--- start of Rows ---

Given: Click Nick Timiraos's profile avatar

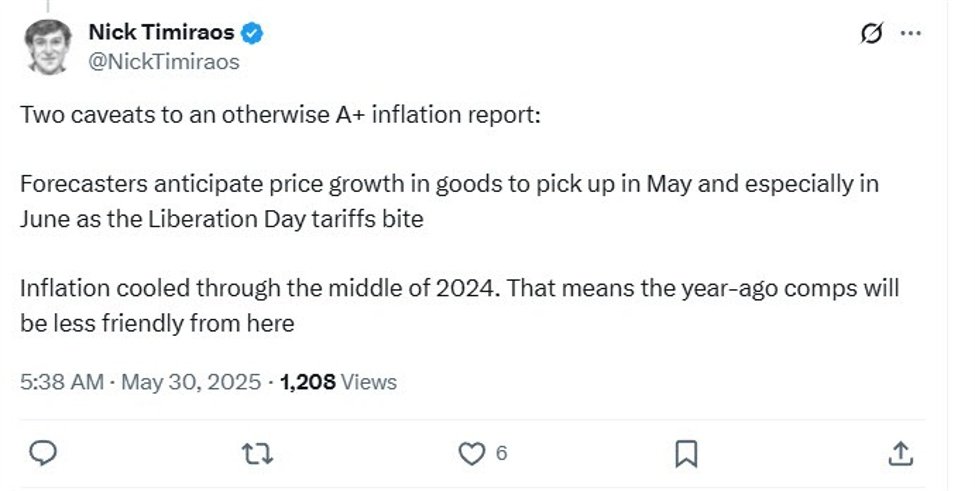Looking at the screenshot, I should click(x=47, y=46).
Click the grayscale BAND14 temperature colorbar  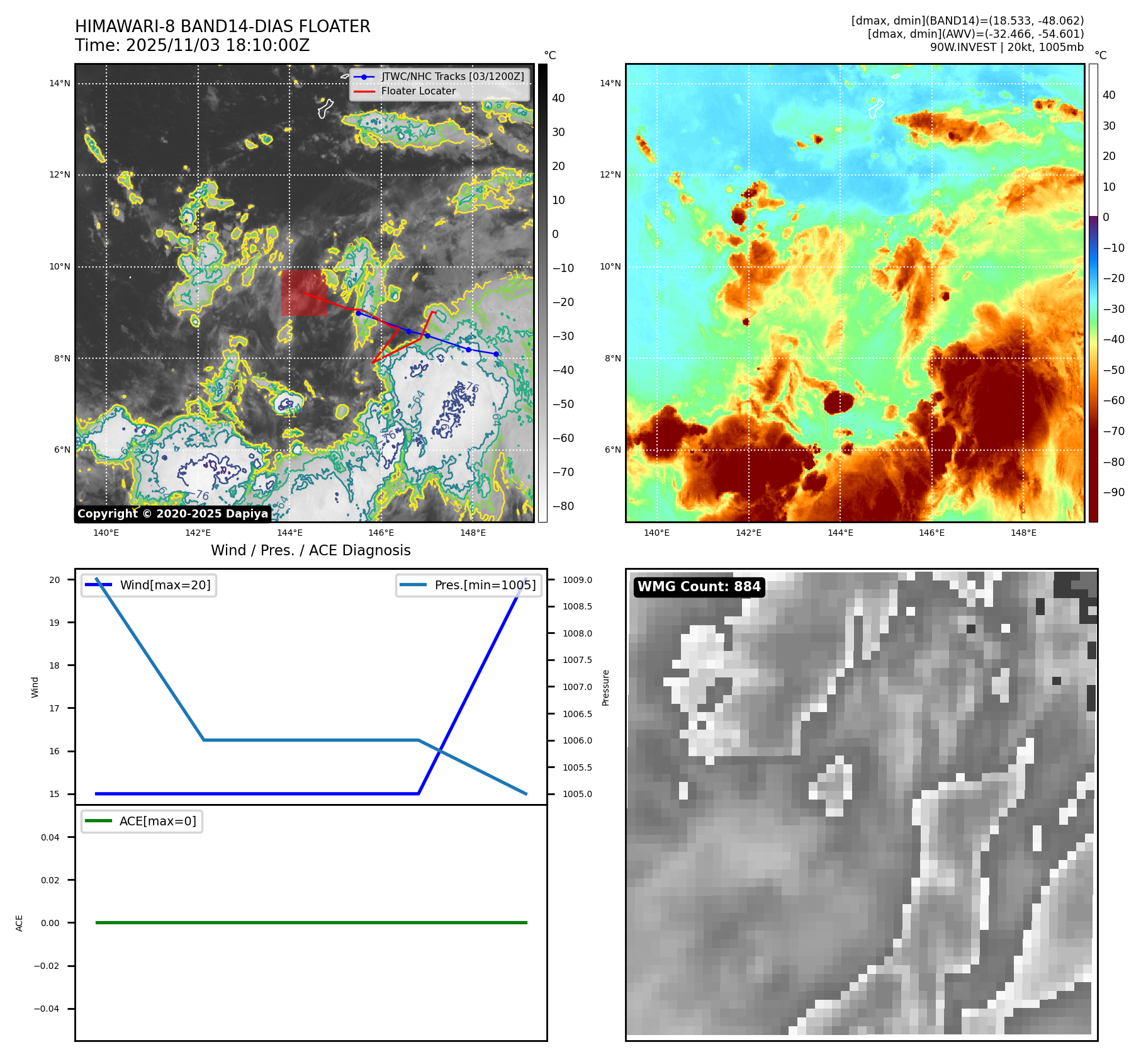click(x=542, y=293)
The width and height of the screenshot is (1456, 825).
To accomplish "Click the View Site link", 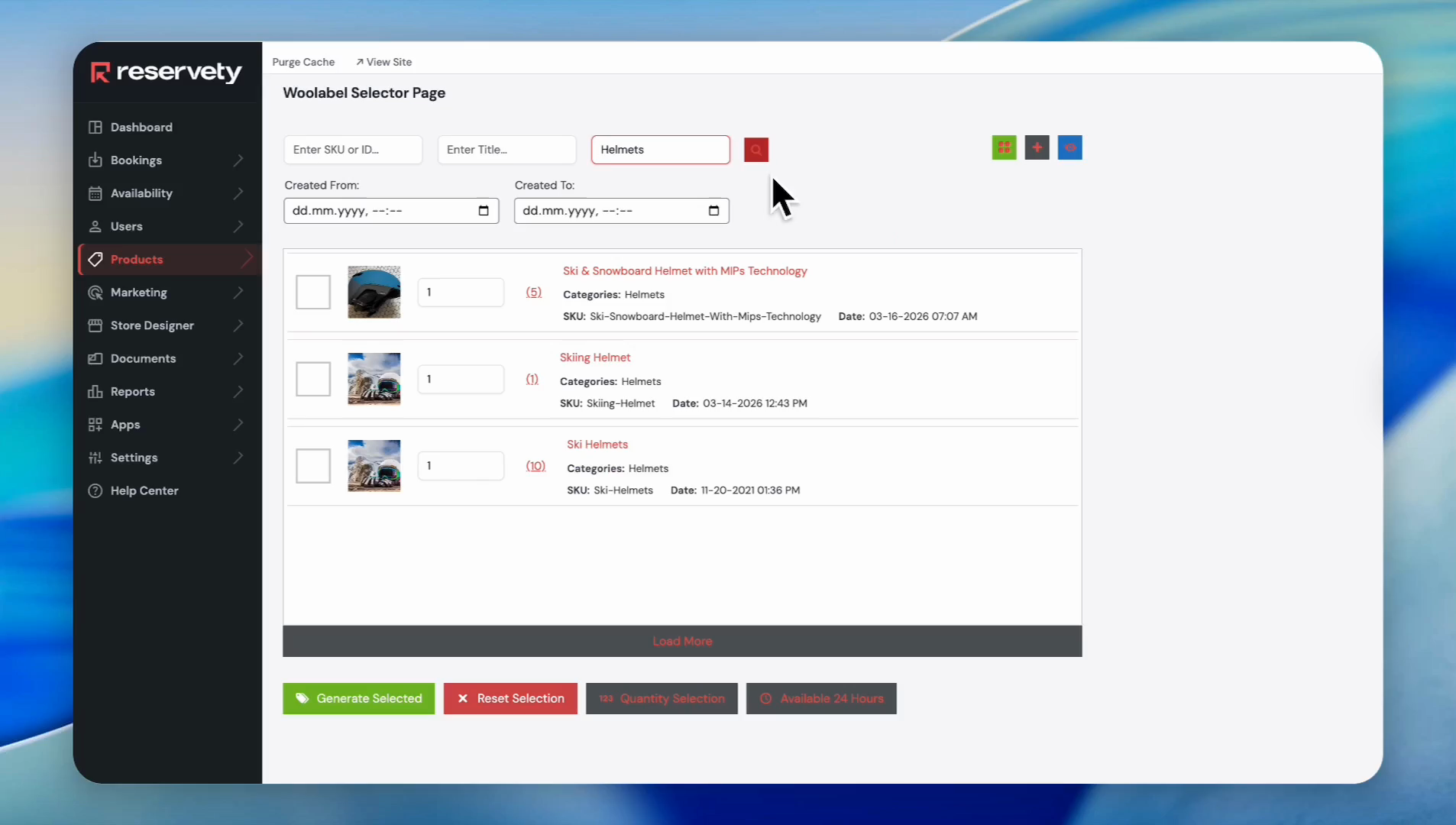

--- end of Rows ---

[Task to complete]: Can you set down the lines above word for word, from the line containing "The width and" through the final line, both included? Leave the pictures out.

[The output]:
The width and height of the screenshot is (1456, 825).
To accomplish "Click the View Site link", 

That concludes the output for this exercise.